WHAT TO WORK ON | Transcribe the Spark migration post word for word, starting with "However, the guide" and going on through "item is about?".

READING TEXT |
You are viewing a plain text version of this content. The canonical link for it is here.
Posted to user@spark.apache.org by Jason Xu <ja...@gmail.com> on 2022/05/18 15:00:00 UTC
Spark 3 migration question
Hi Spark user group,
Spark 2.4 to 3 migration for existing Spark jobs seems a big challenge
given a long list of changes in migration guide
<https://spark.apache.org/docs/latest/sql-migration-guide.html#upgrading-from-spark-sql-24-to-30>,
they could introduce failures or output changes related to behavior changes
in Spark 3. This makes the migration risky if we don't identify and fix
changes in the migration guide.
However, the guide is a bit high level. For some items in the guide, I
don't know how to use an example query/job to compare behavior between 2.4
and 3.x. A specific example:
- In Spark version 2.4 and below, you can create map values with map
type key via built-in function such as CreateMap, MapFromArrays, etc. In
Spark 3.0, it’s not allowed to create map values with map type key with
these built-in functions. Users can use map_entries function to convert map
to array<struct<key, value» as a workaround. In addition, users can still
read map values with map type key from data source or Java/Scala
collections, though it is discouraged.
Does anyone have an example to illustrate what this item is about?
Also, I'm curious if anyone has done, or is doing large scale Spark 2.4 to
3.x migration? What's your experience in handling the long list of
breaking changes?
Thanks,
Jason Xu

ENTRIES PROVIDED |
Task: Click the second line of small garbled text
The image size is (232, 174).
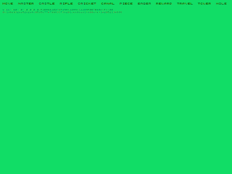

==

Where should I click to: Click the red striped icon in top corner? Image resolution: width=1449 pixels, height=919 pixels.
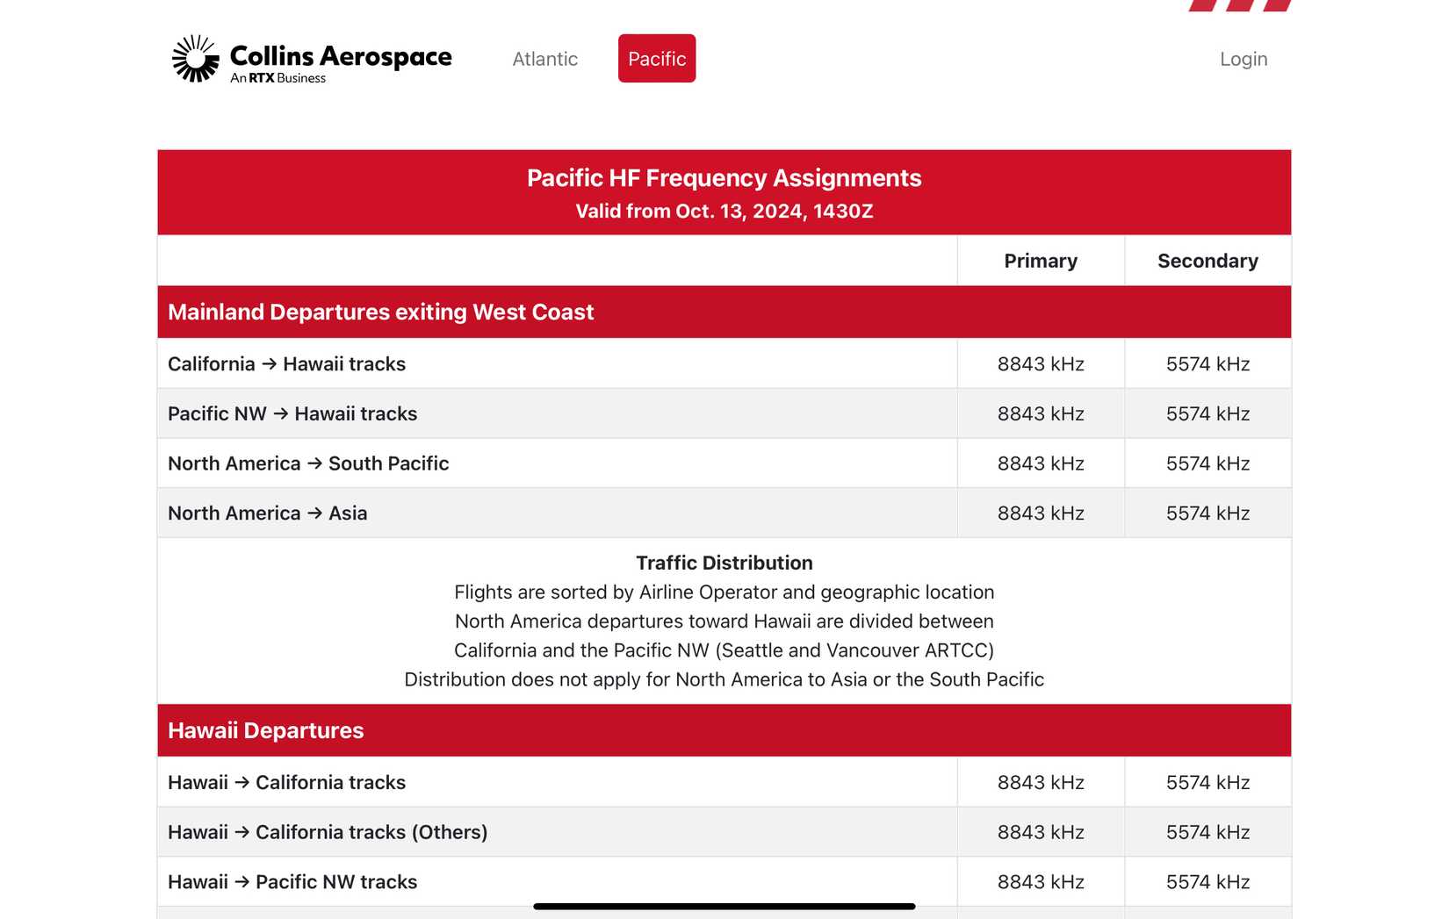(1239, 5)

ANSWER FOR THE TASK |
However, the guide is a bit high level. For some items in the guide, I
don't know how to use an example query/job to compare behavior between 2.4
and 3.x. A specific example:
- In Spark version 2.4 and below, you can create map values with map
type key via built-in function such as CreateMap, MapFromArrays, etc. In
Spark 3.0, it’s not allowed to create map values with map type key with
these built-in functions. Users can use map_entries function to convert map
to array<struct<key, value» as a workaround. In addition, users can still
read map values with map type key from data source or Java/Scala
collections, though it is discouraged.
Does anyone have an example to illustrate what this item is about?